Completed in 1931, the USS Akron (ZRS-4) and her sister ship, the USS Macon (ZRS-5), are the largest helium airships ever built. (The Hindenburg was larger, but she was filled with hydrogen.) They were also the last airships built for the U.S. military, as both airships had short careers that ended in disasters.
The USS Akron's maiden flight was in November 1931, following the eastern seaboard to Washington. She made a series of other flights, logging 300 hours of flight time. In January 1932, the USS Akron participated in a search exercise over the Atlantic, successfully spotting a fleet of U.S. destroyers en route to Guantanamo Bay. In May 1932, the airship was fitted with four trapeze apparatuses for use by Curtiss F9C Sparrowhawk biplanes, allowing the Akron to catch and store these "parasite" fighters while in flight. Judicious deployment of these aircraft also allowed them to be used as ballast during operations of the airship. The USS Akron then departed for the west coast, again fairing well in another search exercise. She returned to the east coast, and sailed to Cuba in 1933. Then, on April 3, 1933, the USS Akron cast off to aid in calibrating radio direction finder stations. She met foul weather over the Atlantic, and crashed into the sea, killing 73 crewmembers. Among those dead was Rear Admiral William Moffett, one of the primary advocates for airships in the U.S. Navy. Although the USS Macon was finished (as she was already under construction), the U.S. military never built another airship.

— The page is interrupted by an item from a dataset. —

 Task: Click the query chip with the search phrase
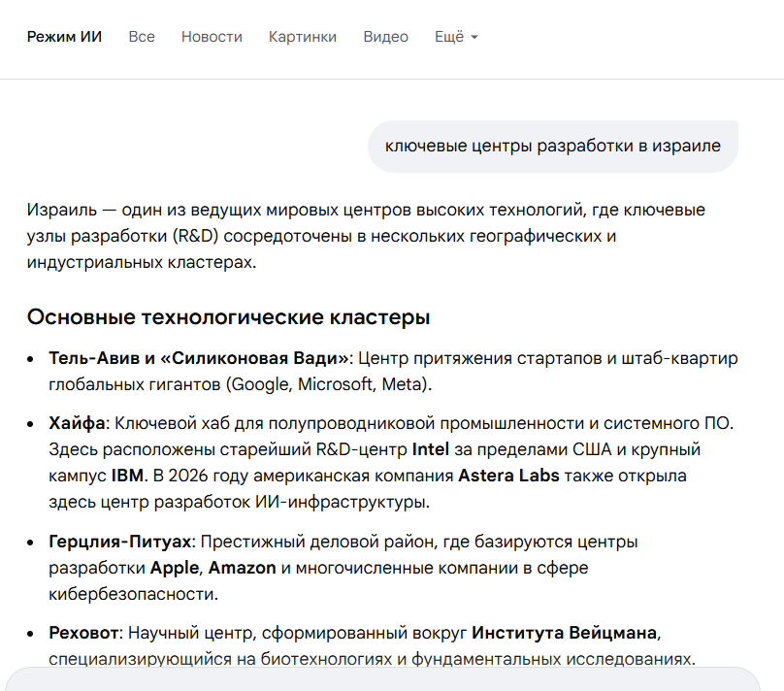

The USS Akron had a crew of 89 officers and men. The airship carried 50 sailors, 10 officers, 15 mechanics, 4 engineering officers, and pilots for the Sparrowhawks. A control gondola was located below the ship near the nose, with a backup bridge located within the ventral fin to the rear. She had a range of 12,180 miles at a cruising speed of 58 mph. The USS Akron burns 168 gallons of gasoline per hour at routine usage. She uses 1,400 lbs. of ballast per day. A full load of helium, fuel, ammo, and provisions costs $1,834. Construction cost in 1931 was $4.5 million.
Subassemblies: Large Zeppelin chassis +12; Huge Naval control gondola [Body:U] +6.
Powertrain: Eight 420-kW HP gasoline engines with eight 420-kW old props [Body] and 20,000-gallon ultra light tanks [Body]; 1,200-gallon ultra light ballast tanks [Body]; 32,000-kW batteries.
Occ.: 60 CS Body
Cargo: 659 Gondola
Armor F RL B T U
Body: 2/2C 2/2C 2/2C 2/2C 2/2C
Sup.: 2/3 2/3 2/3 -- 2/3
7xAircraft LMG (1,000 rounds each).
Body: Backup driver option, hangar for four Sparrowhawk biplanes, ultralight fuel tank with 240 gallons of aviation gas, 1,200 gallon ultralight tank for ballast. Gondola: Medium radio transmitter and receiver, very large radio transmitter and receiver, navigation instruments, autopilot, 3 galleys, 440-man/days provisions, large radio direction finder, searchlight, 8 toilets, luxury cabin, 3 cabins, 22 bunks, 60 crew stations.
Size: 785'x133'x153' Payload: 91 tons Lwt.: 201.5 tons
Volume: -- Maint.: 18 man/hours Cost: $1,344,067
HT: 12. HPs: 39000 Body, 4200 Gondola.
aSpeed: 83 aAccel: 0.42 aDecel: 0.5 aMR: 0.125 aSR: 4
Lift: 147 tons. Stall Speed 0.
Design aSpeed was only 35; this was increased to the historical figure. Loaded weight was increased 8% to the historical; payload was also light by 9%. Most of the components and crew spaces are a guess, as there were few historical references to the internal construction of the craft. I also could not determine were the defensive MGs were located. The airship is equipped for a five-day cruise, but this is again a supposition on my part. As with the K-Class Blimp (p. W:MP106), the ballast is seawater, at 8.3 lbs. per gallon.
The USS Macon (1933-1935) had a dead weight of 108 tons and a 72-ton useful load. She carried 91 crew and five biplanes. She was lost as the result of a structural failure of her upper tailfin which ruptured her gas envelope.